15 November 2023

A Canadian study shows how microbes can be reliable indicators of the presence of diamonds underground. Analyzing their DNA can prevent high-impact exploration

by Matteo Cavallito

 

Analysis of the soil and its microbes could allow potential diamond deposits and other resources to be explored without resorting to a high-impact operation such as drilling. This is suggested by research from the University of British Columbia in Vancouver, Canada. By analyzing the DNA of microbial communities on the surface, in particular, researchers identified the presence of kimberlite.

These rocks are known not only as potential diamond deposits, but also for their ability to capture and store atmospheric carbon.

Microbes as indicators

The research, the results of which were published in the journal Nature Communications Earth and Environment, starts with an assumption: by interacting with the soil, a mineral at the same time ends up changing the communities of microbes present. Scientists thus conducted an experiment in the laboratory by inserting kimberlite and analyzing the changes at the microbial level.

“We took those changed communities of microbes as indicators for the presence of ore materials, or biological fingerprints in the soil of buried mineral deposits,” explained Bianca Iulianella Phillips, Ph.D. candidate in the Department of Earth, Ocean and Atmospheric Sciences (EOAS) at the University of British Columbia, quoted in a press release from the Vancouver university.

The field study

Using these “indicator” microbes and their DNA sequences, the researchers analyzed surface soil from an exploration site in the Canadian Northwest Territories in which the presence of kimberlite had previously been confirmed through classic drilling. In doing so, “they found 59 of the 65 indicators were present in the soil.” Morevover, 19 of them were present “in high numbers directly above the buried ore.”

After identifying new indicator microbes to add to their series, the scientists tested the system at a second site where the presence of kimberlite had been hypothesized but not yet confirmed. The result was satisfactory. Indeed, the researchers “precisely located the topological outline and location of kimberlite buried tens of metres beneath the earth’s surface.”

New applications

The study once again highlights the importance of microbial analysis for studying soil dynamics and characteristics. Microbial community analysis, they point out, also proved to be a particularly effective assessment tool. Proving, in particular, to be more accurate when compared with the technique of geochemical analysis. The implications of the study, moreover, are not limited to the search for diamonds.

“DNA sequencing of soil microbial communities also has potential application across a broad array of metallic deposits, like porphyry-type copper deposits, for which the greatest mineral potential exists in terrains with thick cover such as northern Chile and British Columbia, Canada,” the research states.
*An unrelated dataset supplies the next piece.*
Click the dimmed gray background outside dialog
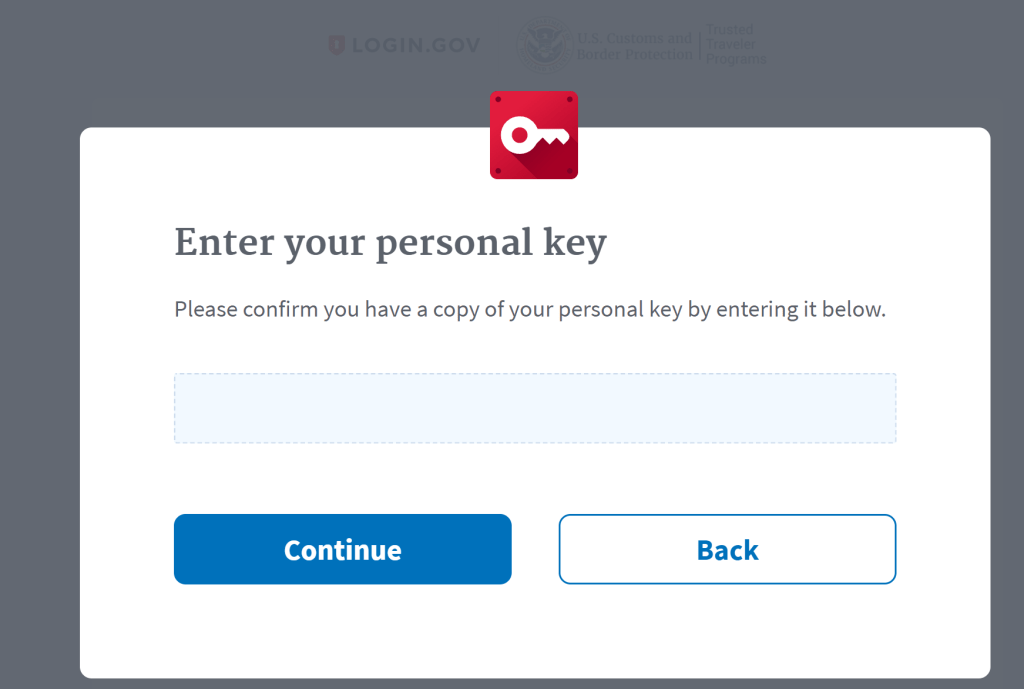This screenshot has width=1024, height=689. [39, 327]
Moreover, “Use of DNA sequences from microbial communities as vectors towards buried ore mineralization represents a powerful example of how such microbial information may become essential for meeting future human resource needs.” Including those elements deemed crucial to the ecological transition. “You could use this technique to find minerals to fuel a green economy,” said senior author Dr. Sean Crowe, EOAS and M&I professor and Canada Research Chair in Geomicrobiology. “Copper is the most important critical element that we’ll need more of going forward.”